Sidang paripurna dipimpin Ketua DPD RI Sultan B. Najamuddin, Wakil Ketua GKR Ratu Hemas dan Tansil Linrung.

Didampingi Wakil Ketua BULD DPD RI, Dr. Drs. Marthin Billa, MM (Kalimantan Utara), H. Abdul Hamid, SPi, MSi (Riau) dan Agira Nurfianti, SPsi (Jawa Barat), Senator Stefa Liow melaporkan perkembangan tugas konstitusi.

Senator Indonesia dari Sulawesi Utara (Sulut) itu kemudian membeber alasan sasaran pemantauan terkait tata kelola pemerintahan desa.

BULD, katanya, memandang pentingnya tata kelola pemerintahan desa untuk diangkat sebagai sasaran pemantauan pada Masa Sidang I Tahun Sidang 2024-2025 ini.

Pertimbangan, karena masih adanya identifikasi beberapa titik kritis dalam pengelolaan pemerintahan desa.

Antara lain, lanjutnya, pertama, soal aspek regulasi dan kebijakan tata kelola pemerintahan desa, yang mencakup pemahaman perangkat desa terhadap regulasi tata kelola keuangan dan perencanaan pembangunan yang belum optimal, serta ada pelaksanaan kebijakan di luar kewenangan dan kurang disiplin pelaporan.

Kedua, hubungan antara pusat dan daerah dalam tata kelola pemerintahan desa, khususnya kewenangan desa dalam sistem pemerintahan dan pertanggungjawaban melalui kementerian perlu diperjelas, termasuk peningkatan SDM dan sistem informasi.

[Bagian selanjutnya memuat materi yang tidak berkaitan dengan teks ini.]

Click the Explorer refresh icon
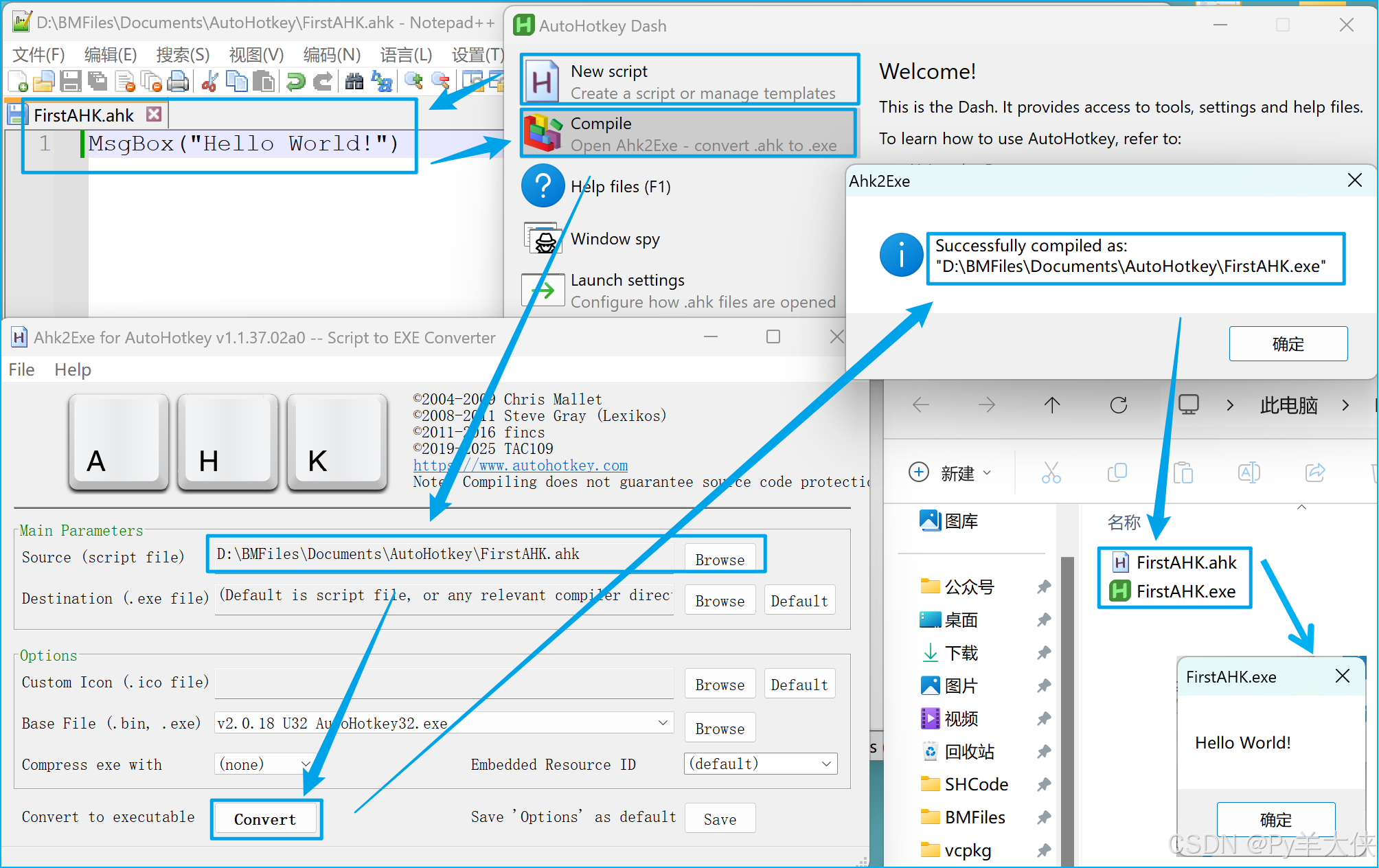This screenshot has width=1379, height=868. 1118,405
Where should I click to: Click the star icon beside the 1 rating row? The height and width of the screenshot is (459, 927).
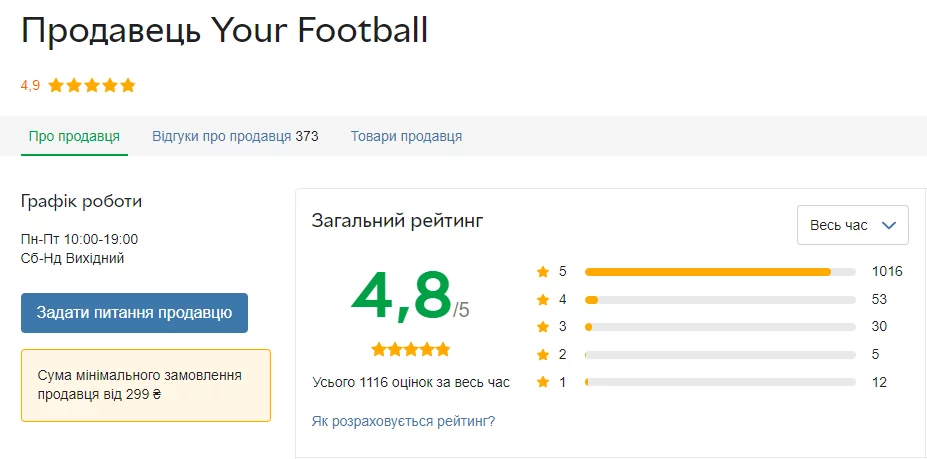coord(543,381)
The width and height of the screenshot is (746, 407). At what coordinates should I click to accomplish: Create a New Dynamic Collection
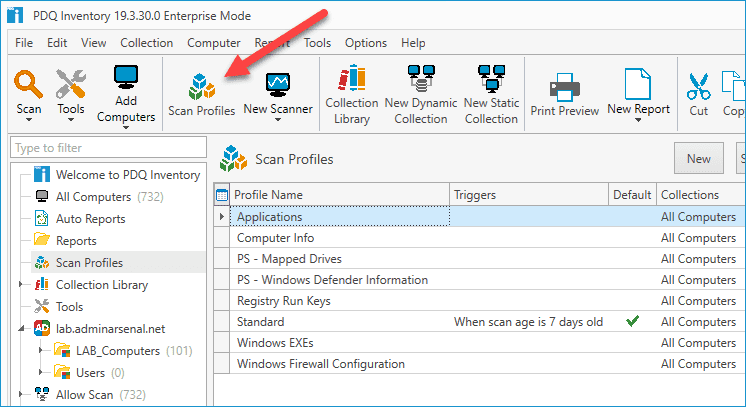click(421, 95)
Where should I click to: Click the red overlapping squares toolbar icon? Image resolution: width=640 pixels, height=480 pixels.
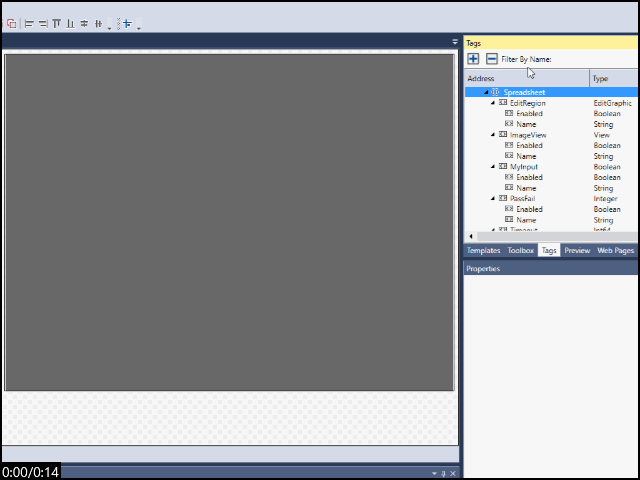tap(11, 23)
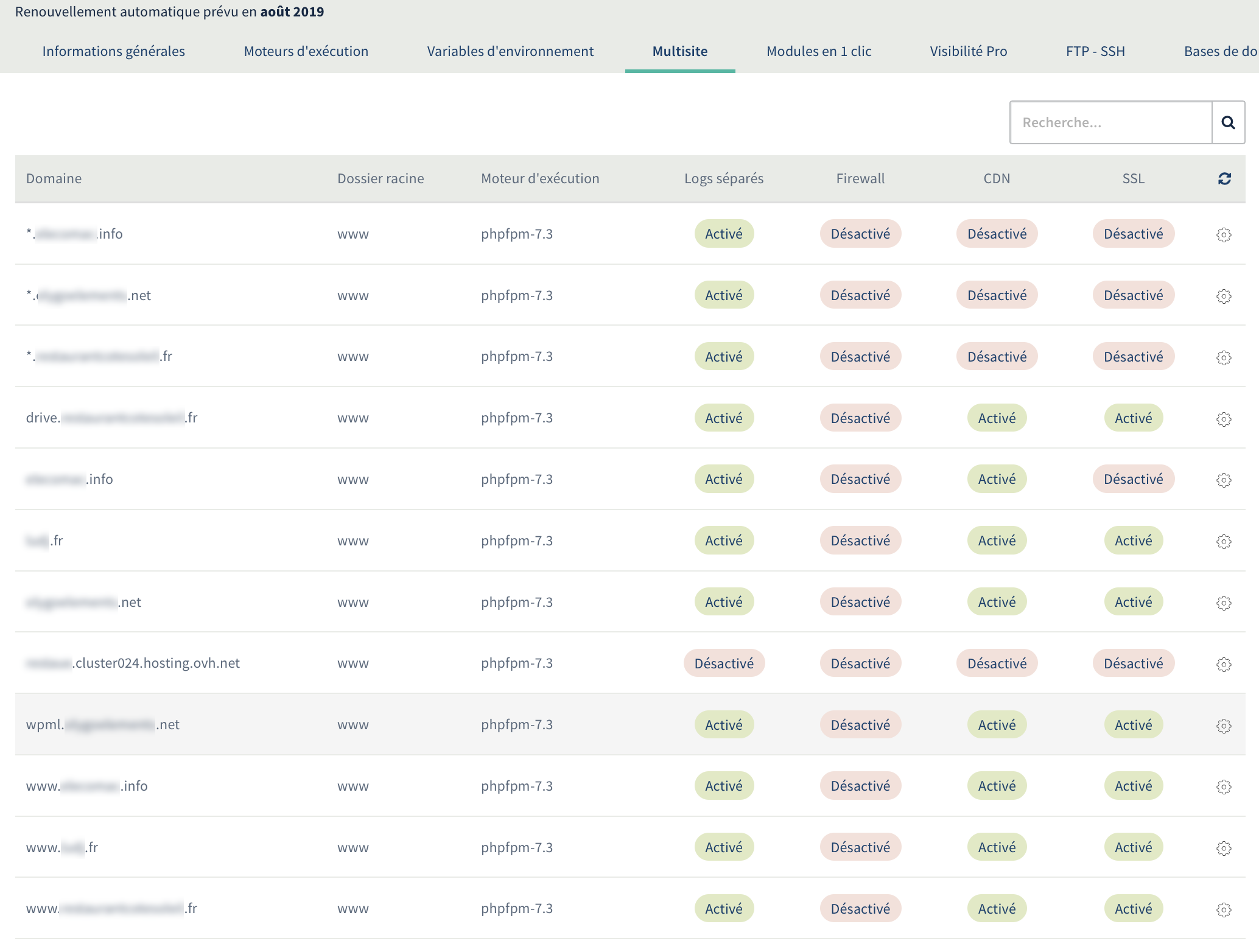
Task: Click gear icon on last www .fr row
Action: (1224, 909)
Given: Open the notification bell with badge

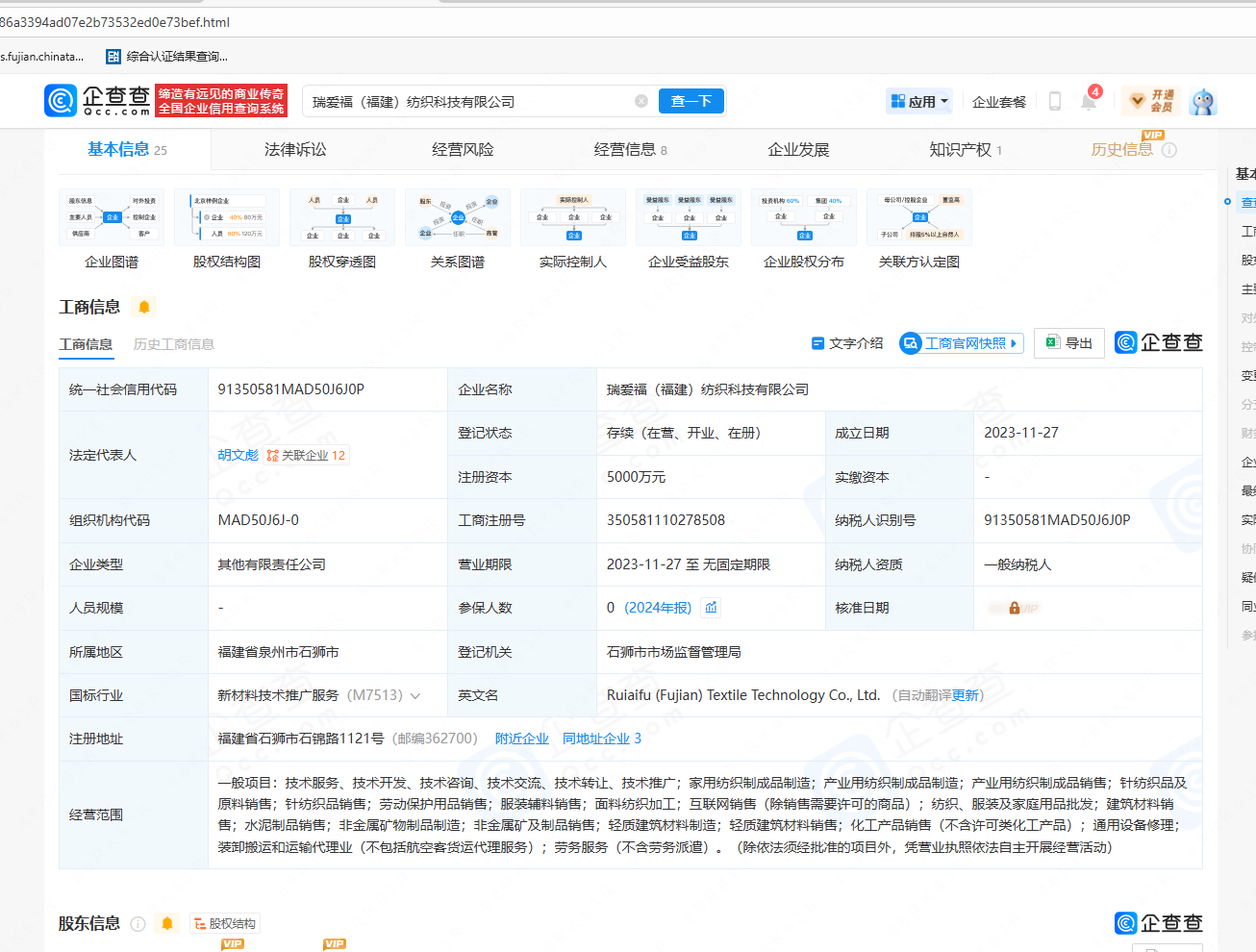Looking at the screenshot, I should [x=1089, y=101].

Dan ketiga, partisipasi masyarakat dalam tata kelola pemerintahan desa, di mana pengawasan dan kontribusi masyarakat dalam tata kelola serta pembangunan desa masih perlu diperkuat.

“Untuk itulah, selain sosialisasi kelembagaan, BULD akan melakukan pemantauan dan evaluasi tata kelola ranperda dan perda pemerintahan desa dalam reses kali ini,” jelas Senator Dapil Sulut tiga periode ini.